I did "apt-get install make coreutils bash".
ghc: 7.6.3-21 (necessary)
libghc-mtl-dev: 2.1.2-4 (necessary)
libghc-transformers-dev: 0.3.0.0-5 (necessary)
libghc-base-dev: 4.6.0.1 (necessary)
libghc-random-dev: 1.0.1.1-3 (necessary)
libghc-parsec3-dev: 3.1.3-3 (necessary)
libghc-text-dev: 0.11.3.1-1 (necessary)
libghc-bytestring-dev: 0.10.0.2 (necessary)
libghc-time-dev: 1.4.0.1 (necessary)
libghc-array-dev: 0.4.0.1 (necessary)
libghc-deepseq-dev: 1.3.0.1 (necessary)
libghc-prim-dev: 0.3.0.0 (necessary; is wired in ghc 8.4)
libghc-integer-gmp-dev: 0.5.0.0 (necessary)
make: 4.0-8.1 (necessary)
coreutils: 8.23-4 (necessary)
bash: 4.3-11 (necessary - or just sh or ksh)
gcc: 4.9.2-2 (necessary)
cpp: 4.9.2-10 (necessary)
binutils: 2.25-5 (necessary)
libc6-dev: 2.19-18 (necessary)
libbsd-dev: 0.7.0-2 (necessary)
libgmp-dev: 6.0.0 (necessary)
libffi-dev: 3.1-2 (necessary)
hugs: 98.200609.21 (nice)
alex: 3.1.3-1 (nice)
happy: 1.19.4-1 (nice)
COMPILE:
Unpack the archive, move into the new haskell source directory ("hs")
that it made and type
make
That will make
havoc_cc -- (simple) C compiler
havoc_as -- assembler
havoc_ld -- linker
havoc_vm -- virtual machine
havoc_od -- disassembler
havoc_rc -- recompiler/obfuscator
havoc_test -- regression tests (not compiled for user)
INSTALL:
You don't need to do anything to play. Putting the executables
in /usr/local/bin may eventually be nice.
RUN:
A typical use sequence is
./havoc_cc -s test_prog.c -- compile C (.c) to assembler (.s)
./havoc_as -c test_prog.s -- assemble the assembler to object code (.o)
./havoc_ld -o test_prog test_prog.o
-- link object code into an executable
./havoc_vm test_prog -- run exectable in a virtual machine
That generates a trace of the running code.

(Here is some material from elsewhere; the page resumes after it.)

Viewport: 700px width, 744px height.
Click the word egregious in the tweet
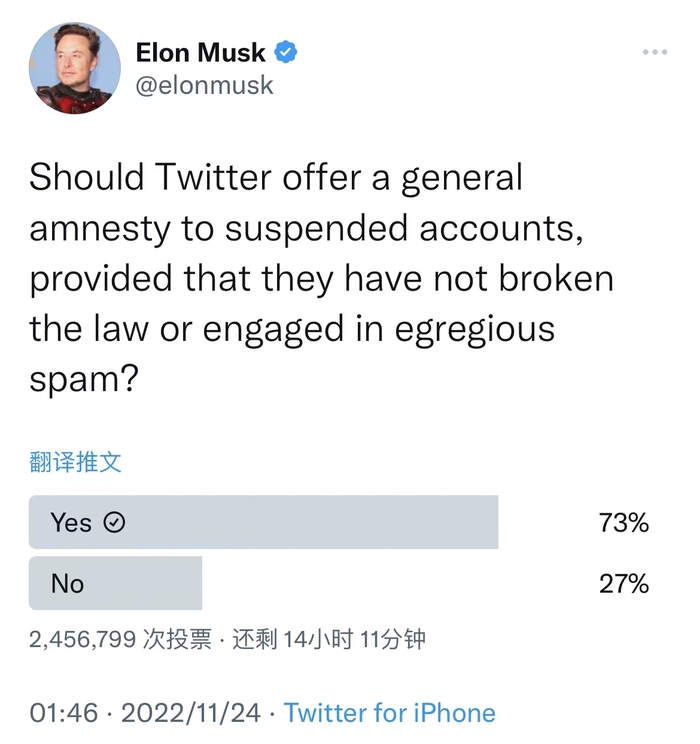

Final return from a
subroutine should be with the "answer" in register v0 (the 32-bit return
register), like this:
...
314 add v0 t0 zer E[1788011673] v0 = E[2] <-- here
328 lw ra E[-2](fp) ra = E[0]
33c cmov sp fp fp sp = E[0]
340 lw fp E[-1](sp) fp = E[0]
354 jr ra
STOP
In this case, the answer is 2 (encrypted).

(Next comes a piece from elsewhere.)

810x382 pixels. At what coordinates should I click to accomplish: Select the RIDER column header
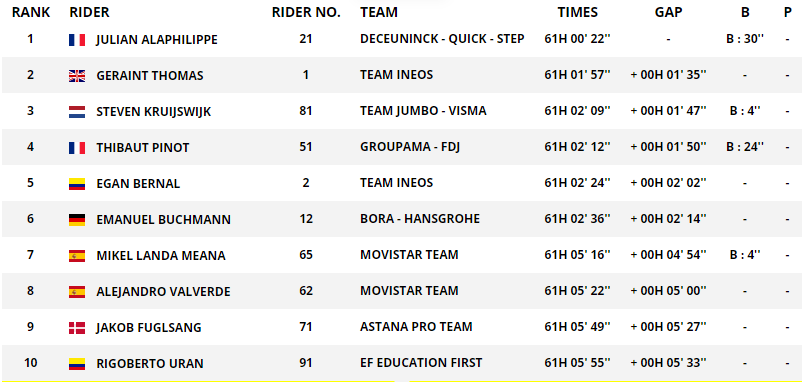[89, 12]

You will find some things to compile (and maybe run) in the "examples"
directory. They're just my testing and development C source codes, so
apologies. Some of them are _meant_ to loop forever, and some are
_meant_ to do very little. You should be able to tell which.
C code is restricted approximately as follows:
1. Only 1-D arrays
2. No global variables
3. Function prototypes are with (), not the list of arg types.
4. No varargs/stdargs.
5. No precompiler
6. Only base type is "int" (32-bit)
7. No void return functions
8. Declarations only at the beginning of a block
9. ***** pointers are restricted by declaration to a defined array ****
int A[100];
restrict A int *ptr;
...
Overstepping array bounds is not detected but you are not meant to.
Things Will Go Wrong (TM) if you do.